Stored items from a collection:
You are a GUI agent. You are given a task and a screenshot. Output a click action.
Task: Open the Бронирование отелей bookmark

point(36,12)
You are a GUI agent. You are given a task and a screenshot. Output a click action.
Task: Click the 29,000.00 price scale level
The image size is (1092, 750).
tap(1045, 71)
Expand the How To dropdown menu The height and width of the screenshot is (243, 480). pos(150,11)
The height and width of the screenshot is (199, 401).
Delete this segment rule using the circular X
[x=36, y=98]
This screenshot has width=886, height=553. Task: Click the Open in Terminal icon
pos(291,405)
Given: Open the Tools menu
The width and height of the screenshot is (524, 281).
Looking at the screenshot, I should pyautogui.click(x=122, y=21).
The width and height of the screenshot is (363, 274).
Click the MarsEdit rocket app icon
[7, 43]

...

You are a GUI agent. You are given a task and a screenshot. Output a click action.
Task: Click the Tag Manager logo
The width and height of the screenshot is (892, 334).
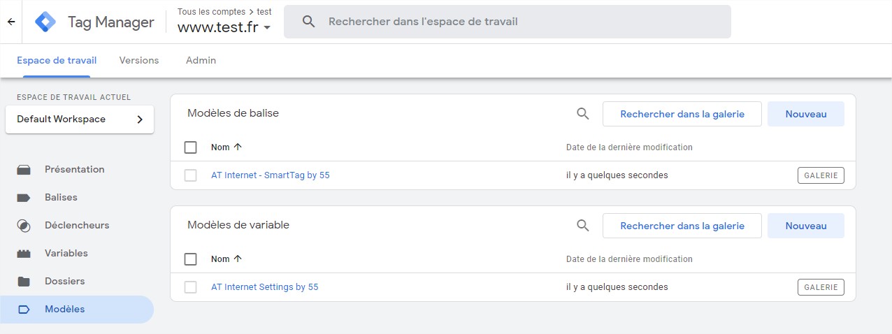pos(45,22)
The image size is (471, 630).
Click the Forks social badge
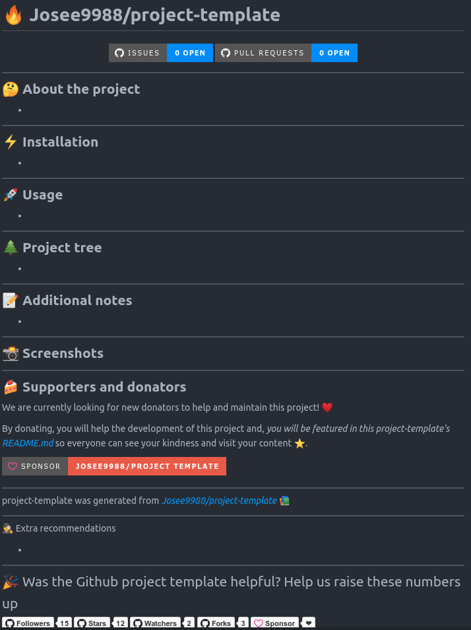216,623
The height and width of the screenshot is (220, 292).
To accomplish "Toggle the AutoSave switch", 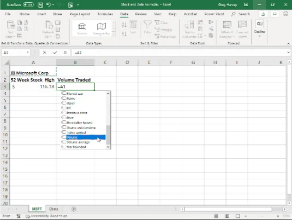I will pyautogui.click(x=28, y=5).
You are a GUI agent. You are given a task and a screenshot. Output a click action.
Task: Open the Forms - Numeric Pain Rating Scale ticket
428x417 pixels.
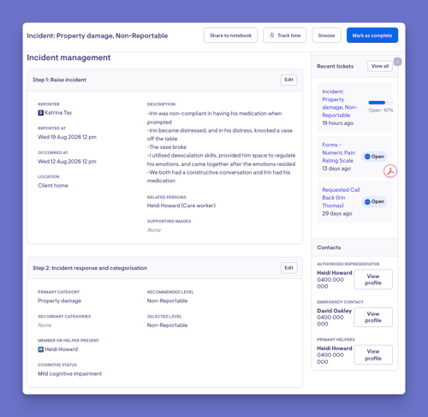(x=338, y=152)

▸ **Exercise prompt**
Look through the entries above and copy each line that has "menu" in it.

▸ **Exercise solution**
Expand the How To dropdown menu The height and width of the screenshot is (243, 480). pos(150,11)
Given: Open the Tools menu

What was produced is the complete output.